IMF takes gender equality campaign to Jamaica
The International Monetary Fund (IMF) said it will continue to enhance the analysis of the macroeconomic effects of gender inequality, including in its surveillance work, under which it oversees the international monetary system and monitors the economic and financial policies of its 188 member countries.
The IMF emphasised that the World Bank and itself have recognised that gender equality and the empowerment of women are central to the development agenda because it makes good economic sense and helps advance other development objectives, including education, nutrition and reduced child mortality.
The observations are contained in an IMF research paper, Women, Work, and the Economy: Macroeconomic Gains from Gender Equity, which examines the macro-critical features of women's participation in the labour market, the constraints preventing them from developing their full economic potential, and policies that can create a level playing field.
In the research, discussed at a seminar on 'Women, Work and the Jamaican Economy' organised by the IMF in Kingston last week, the fund observed that women make up a little over half of the world's population, but their contribution to measured economic activity, growth and well-being is far below its potential, with serious macroeconomic consequences.
It noted that female labour force participation has remained lower than male participation, women account for most unpaid work, and when they are employed in paid work, they are overrepresented in the informal sector and among the poor.
Women also faced significant wage differentials vis-à-vis their male colleagues, the Fund said.
While noting that female labour force participation remained low at about 50 per cent, with levels and trends varying across regions, the IMF said Latin America and the Caribbean experienced strong increases of some 13 per cent over the past two decades.
It also pointed out that women contribute substantially to economic welfare through large amounts of unpaid work such as child-rearing and household tasks, which often remain unseen and unaccounted for in gross domestic product.
Gender equality is a relatively new thrust in the work of the Fund and an important issue for IMF Managing Director, Christine Lagarde.

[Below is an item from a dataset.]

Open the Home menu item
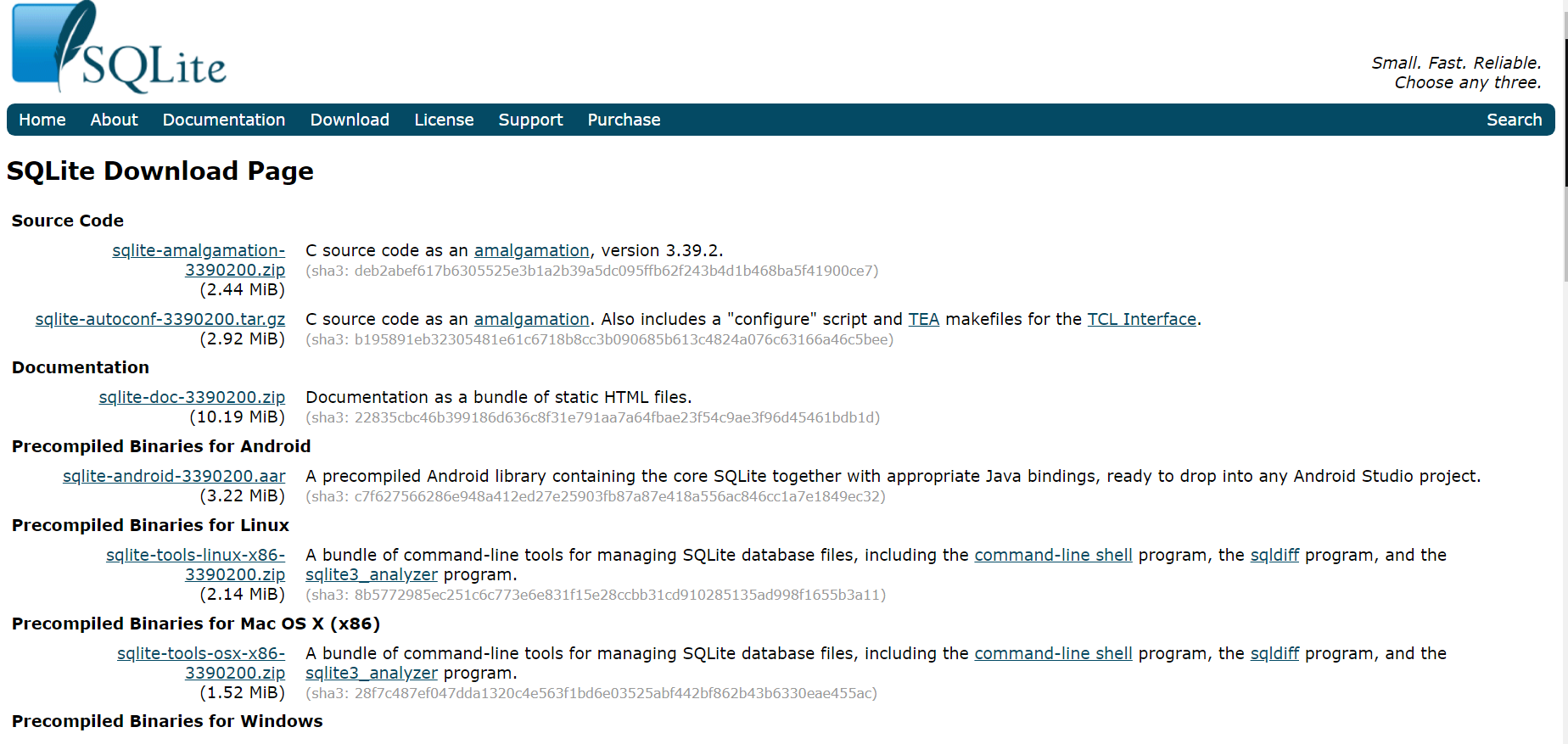The image size is (1568, 744). [x=42, y=120]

In a speech earlier this year under the theme 'Daring the difference', circulated at the Kingston seminar, Lagarde said that ultimately means wedging the door open to the contribution of women - their learning, labour and leadership.
"My message is simple," she said. "We need a 21st century mentality for women's economic participation."

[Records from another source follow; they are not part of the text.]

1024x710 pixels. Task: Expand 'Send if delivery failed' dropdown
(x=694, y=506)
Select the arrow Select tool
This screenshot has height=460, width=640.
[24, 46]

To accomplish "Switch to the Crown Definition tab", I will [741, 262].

Lagarde said investment in education is especially crucial in the developing countries where girls and women can make a huge difference.
The IMF managing director, referring to labour, said the evidence is plain - when women contribute more, the economy does better.
On the issue of leadership, she said, "We need to put an end to the idea that toughness flows from testosterone and that toughness is top," adding that when women get the chance to lead, they actually lead better.
In concluding the seminar last week, the Inter-American Development Bank's Jamaica country representative, Therese Turner-Jones, said, "Today, indeed, was a breakthrough and unique experience to bring together women and men from across the public and private spheres to discuss and exchange views on the role of women in Jamaica's economy. The platform, as well as the presentations by the international and local experts, allowed for a rich debate on the issues and raised many questions about how gender can be mainstreamed in Jamaica's macroeconomic policymaking."